WHAT TO WORK ON: Return every line below in which "agent" appears.

TASK DATA:
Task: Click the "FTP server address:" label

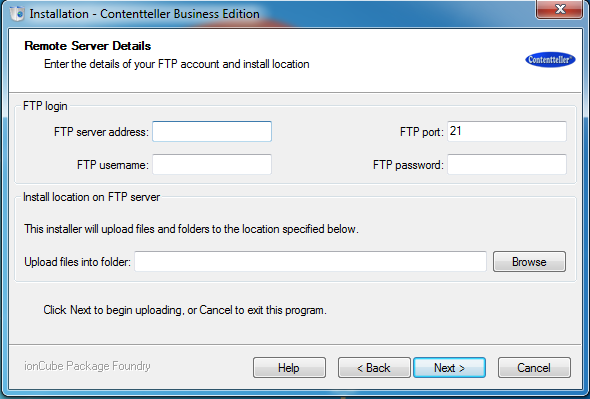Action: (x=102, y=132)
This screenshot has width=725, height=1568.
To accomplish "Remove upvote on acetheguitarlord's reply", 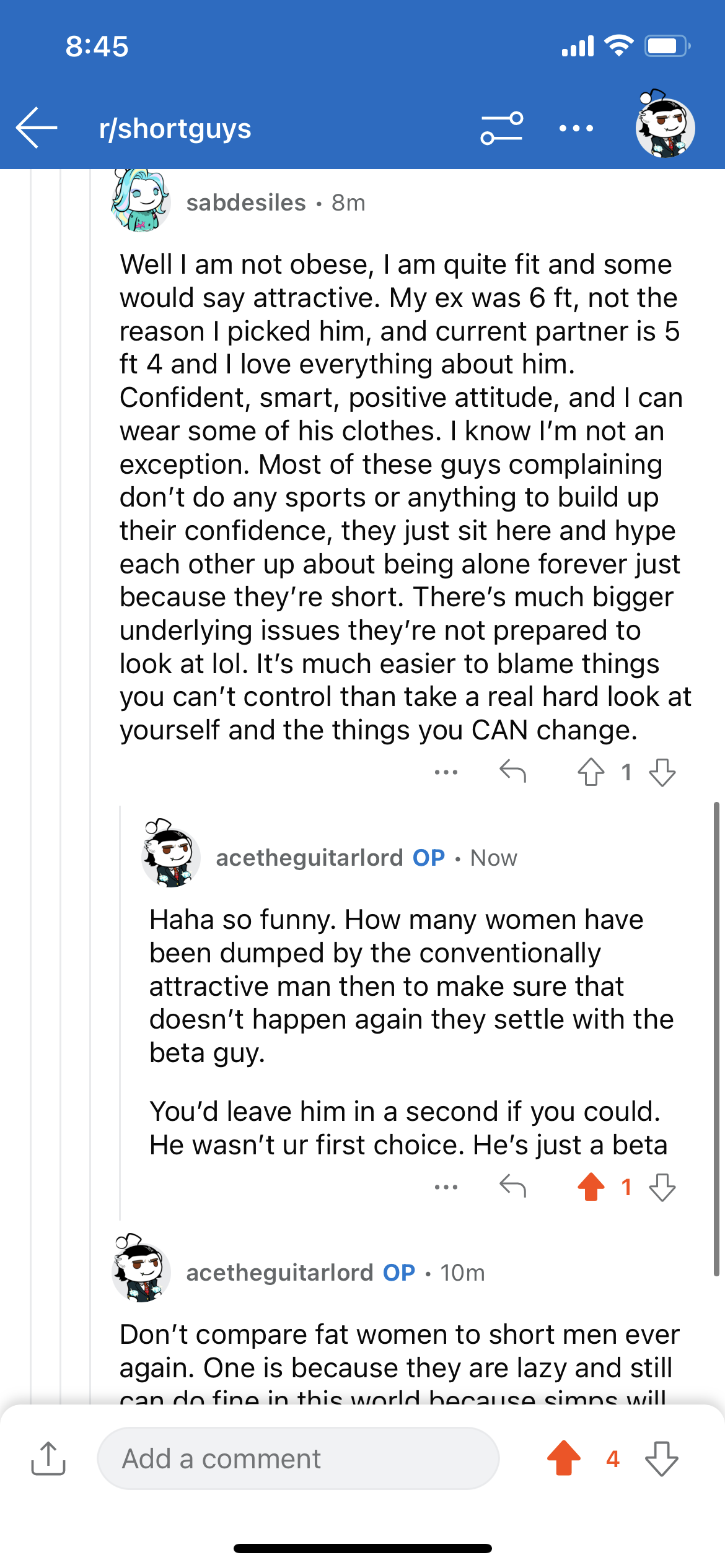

--

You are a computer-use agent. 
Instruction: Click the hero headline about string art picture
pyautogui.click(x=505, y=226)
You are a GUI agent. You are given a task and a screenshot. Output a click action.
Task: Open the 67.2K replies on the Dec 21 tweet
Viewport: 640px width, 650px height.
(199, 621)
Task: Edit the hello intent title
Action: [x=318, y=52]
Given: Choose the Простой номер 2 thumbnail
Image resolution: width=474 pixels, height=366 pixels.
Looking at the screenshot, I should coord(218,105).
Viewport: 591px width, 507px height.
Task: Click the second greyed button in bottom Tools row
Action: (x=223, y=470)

EXERCISE SOLUTION:
You are a computer-use agent. 
You are a GUI agent. You are given a task and a screenshot. Output a click action.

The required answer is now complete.